Per scrivere un post, preparare la ricetta, fotografare, in genere mi occorre mezza giornata. Questo anche perché sono lenta e mi piace fare le cose con calma.

  • Le tue ricette: salute, eleganza, attenzione al dettaglio. Vuoi condividere qualche episodio che è stato cruciale nel tuo percorso?

Volentieri. Ci sono due libri che in particolare hanno segnato il mio percorso e l’evoluzione delle ricette. La mia scelta di diventare vegan è nata per motivazioni etiche, mentre non mi sono mai definita ‘salutista’… per esempio mangiavo quintali di dolci vegani, pieni di zucchero e farine raffinate. Poi a un certo punto ho letto La dieta di Eva, di Aida Vittoria Eltanin, che ha cambiato il mio modo di mangiare, a favore di cibi meno industriali e raffinati, e di una vera e propria ‘rivoluzione della frutta’: ora non mangio più solo un frutto sporadico a fine pasto, ma spesso la frutta è proprio il mio pasto principale. Un altro libro è stato Meglio crudo, di Rosanna Gosamo, al quale devo la mia decisione di non bere più caffè e l’aver introdotto più cibo crudo nella mia dieta. Mentre scrivevo il mio libro poi, Diario di una famiglia vegan, ho deciso di eliminare il glutine per un periodo, per sperimentare se fosse possibile essere vegani e celiaci, cosa che spesso mi chiedevano amici e lettori del blog. Dopo circa 3 mesi mi sono resa conto di quanto in realtà fosse non solo possibile, ma nemmeno così complicato e, avendone riscontrato benefici sulla mia salute, ho deciso di andare avanti ed eliminare quindi il glutine. Tutti questi cambiamenti si possono riscontrare anche nel blog, dove sono partita da ricette vegan cariche di grassi e ingredienti talvolta raffinati, ricercando poi col tempo ingredienti via via più integri e semplici, ed eliminando il glutine.

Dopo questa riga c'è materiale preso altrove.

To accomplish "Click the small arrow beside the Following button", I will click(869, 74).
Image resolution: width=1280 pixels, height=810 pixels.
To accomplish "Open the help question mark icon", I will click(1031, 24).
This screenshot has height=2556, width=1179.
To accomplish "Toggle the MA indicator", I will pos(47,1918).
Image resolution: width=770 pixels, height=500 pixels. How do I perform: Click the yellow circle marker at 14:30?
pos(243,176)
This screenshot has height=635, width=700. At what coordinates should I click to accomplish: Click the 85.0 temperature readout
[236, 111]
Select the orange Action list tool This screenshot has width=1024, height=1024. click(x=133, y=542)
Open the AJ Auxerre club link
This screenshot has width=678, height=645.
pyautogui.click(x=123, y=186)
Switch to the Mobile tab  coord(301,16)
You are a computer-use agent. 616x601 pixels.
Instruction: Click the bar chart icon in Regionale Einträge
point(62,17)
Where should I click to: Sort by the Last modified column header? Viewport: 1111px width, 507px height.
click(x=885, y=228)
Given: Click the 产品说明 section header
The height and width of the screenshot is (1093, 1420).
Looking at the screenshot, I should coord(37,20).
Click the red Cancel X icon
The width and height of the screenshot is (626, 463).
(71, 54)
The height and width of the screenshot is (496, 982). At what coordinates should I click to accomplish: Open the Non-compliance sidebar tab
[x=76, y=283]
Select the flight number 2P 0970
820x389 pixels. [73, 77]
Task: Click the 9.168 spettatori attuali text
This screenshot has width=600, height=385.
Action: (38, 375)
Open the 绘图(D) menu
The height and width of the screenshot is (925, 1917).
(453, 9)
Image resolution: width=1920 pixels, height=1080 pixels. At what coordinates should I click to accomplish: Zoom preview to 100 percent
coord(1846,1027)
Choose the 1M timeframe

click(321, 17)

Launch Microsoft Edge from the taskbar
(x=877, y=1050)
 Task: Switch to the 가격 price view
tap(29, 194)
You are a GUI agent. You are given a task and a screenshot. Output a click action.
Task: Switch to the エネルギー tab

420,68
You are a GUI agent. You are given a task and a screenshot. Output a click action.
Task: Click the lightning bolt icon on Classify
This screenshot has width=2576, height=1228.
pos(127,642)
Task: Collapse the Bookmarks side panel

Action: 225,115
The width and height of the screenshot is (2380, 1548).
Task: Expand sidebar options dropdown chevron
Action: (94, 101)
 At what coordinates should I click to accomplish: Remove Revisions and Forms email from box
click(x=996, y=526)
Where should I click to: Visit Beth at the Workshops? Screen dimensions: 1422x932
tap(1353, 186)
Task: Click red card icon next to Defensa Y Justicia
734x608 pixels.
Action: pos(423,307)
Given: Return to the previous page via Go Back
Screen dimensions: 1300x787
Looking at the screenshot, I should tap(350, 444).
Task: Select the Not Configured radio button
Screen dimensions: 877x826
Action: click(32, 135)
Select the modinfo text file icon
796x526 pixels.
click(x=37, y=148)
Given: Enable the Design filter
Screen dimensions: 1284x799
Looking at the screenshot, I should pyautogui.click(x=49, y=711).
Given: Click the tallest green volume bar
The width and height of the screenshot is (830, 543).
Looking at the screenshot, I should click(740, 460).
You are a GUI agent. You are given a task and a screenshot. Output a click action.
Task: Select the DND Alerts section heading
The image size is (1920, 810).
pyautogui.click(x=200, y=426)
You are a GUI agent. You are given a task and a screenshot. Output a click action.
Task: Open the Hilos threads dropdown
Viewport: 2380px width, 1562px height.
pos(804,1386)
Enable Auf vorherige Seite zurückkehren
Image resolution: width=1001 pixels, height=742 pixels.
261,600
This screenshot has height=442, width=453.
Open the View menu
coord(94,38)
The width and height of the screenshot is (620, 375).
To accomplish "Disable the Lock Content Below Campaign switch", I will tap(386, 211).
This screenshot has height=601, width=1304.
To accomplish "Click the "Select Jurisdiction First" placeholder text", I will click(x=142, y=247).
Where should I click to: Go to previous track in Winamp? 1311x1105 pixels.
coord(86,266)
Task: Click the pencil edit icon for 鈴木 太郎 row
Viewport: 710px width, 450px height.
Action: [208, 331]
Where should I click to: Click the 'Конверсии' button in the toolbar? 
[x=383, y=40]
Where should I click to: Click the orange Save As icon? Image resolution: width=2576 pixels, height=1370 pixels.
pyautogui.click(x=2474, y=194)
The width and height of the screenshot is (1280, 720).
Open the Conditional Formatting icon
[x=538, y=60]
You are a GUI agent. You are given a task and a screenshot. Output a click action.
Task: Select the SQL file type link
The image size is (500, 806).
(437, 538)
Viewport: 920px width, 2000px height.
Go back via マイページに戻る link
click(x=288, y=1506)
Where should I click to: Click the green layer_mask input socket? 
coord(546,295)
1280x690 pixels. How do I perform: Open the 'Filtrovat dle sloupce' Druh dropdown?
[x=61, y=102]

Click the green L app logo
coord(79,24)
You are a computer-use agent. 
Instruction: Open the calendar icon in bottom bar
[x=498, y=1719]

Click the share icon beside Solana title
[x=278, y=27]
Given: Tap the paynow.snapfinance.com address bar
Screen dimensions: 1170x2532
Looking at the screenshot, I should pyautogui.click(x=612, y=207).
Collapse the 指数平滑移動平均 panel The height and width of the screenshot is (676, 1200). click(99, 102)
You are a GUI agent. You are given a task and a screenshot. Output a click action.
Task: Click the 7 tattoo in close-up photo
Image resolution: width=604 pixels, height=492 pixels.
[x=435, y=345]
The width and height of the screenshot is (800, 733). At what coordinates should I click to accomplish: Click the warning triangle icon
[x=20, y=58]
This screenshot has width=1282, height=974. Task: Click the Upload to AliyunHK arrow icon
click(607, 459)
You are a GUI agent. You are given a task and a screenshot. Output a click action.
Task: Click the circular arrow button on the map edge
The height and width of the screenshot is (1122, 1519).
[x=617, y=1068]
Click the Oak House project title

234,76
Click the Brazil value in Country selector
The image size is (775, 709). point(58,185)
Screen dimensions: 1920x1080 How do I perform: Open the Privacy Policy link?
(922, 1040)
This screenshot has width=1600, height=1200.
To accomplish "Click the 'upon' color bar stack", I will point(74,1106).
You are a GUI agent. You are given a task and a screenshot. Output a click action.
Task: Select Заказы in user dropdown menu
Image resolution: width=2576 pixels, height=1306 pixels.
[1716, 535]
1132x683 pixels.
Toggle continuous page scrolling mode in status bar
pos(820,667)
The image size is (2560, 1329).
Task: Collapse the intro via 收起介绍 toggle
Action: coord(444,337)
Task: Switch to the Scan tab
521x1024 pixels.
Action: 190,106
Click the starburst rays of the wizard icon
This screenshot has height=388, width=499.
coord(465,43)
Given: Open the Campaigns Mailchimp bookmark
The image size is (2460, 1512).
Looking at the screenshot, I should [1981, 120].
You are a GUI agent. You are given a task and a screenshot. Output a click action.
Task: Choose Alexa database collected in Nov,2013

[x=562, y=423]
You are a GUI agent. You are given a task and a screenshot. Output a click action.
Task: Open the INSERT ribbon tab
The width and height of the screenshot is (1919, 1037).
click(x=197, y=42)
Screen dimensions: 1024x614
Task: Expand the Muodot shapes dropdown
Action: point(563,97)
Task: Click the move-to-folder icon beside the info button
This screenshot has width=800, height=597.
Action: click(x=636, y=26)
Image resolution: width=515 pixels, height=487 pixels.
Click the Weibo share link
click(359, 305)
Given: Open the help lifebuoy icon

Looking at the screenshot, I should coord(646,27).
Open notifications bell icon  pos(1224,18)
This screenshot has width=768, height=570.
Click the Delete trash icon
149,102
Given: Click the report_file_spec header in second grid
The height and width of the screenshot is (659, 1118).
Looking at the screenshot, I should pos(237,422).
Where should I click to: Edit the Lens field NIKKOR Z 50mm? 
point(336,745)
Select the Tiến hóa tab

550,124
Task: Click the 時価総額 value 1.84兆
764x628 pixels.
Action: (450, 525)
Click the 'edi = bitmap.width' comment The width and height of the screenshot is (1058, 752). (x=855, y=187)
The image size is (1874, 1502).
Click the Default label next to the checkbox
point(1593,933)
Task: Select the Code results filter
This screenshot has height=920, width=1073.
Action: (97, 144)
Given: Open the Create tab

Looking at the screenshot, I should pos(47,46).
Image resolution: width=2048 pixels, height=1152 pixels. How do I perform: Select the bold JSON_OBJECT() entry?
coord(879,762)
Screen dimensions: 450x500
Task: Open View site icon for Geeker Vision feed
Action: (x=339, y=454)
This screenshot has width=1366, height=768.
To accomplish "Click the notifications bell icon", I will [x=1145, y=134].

  • La fede buddhista, la tua vita e il veganesimo. Come si intrecciano?

Ogni giorno, mattina e sera, prego per la felicità di tutti gli Esseri Viventi e per cercare di essere coerente nei miei pensieri, parole e azioni. Questa ‘direzione del cuore’ ha rafforzato ancora di più il mio impegno nel diffondere la scelta vegan. Credo nel fatto che siamo tutti collegati, e che il cambiamento nella società parte da noi, dalla nostra pacifica rivoluzione. Ogni giorno cerco quindi di coltivare il dialogo con gli altri e la fiducia nel cambiamento mio e delle altre persone.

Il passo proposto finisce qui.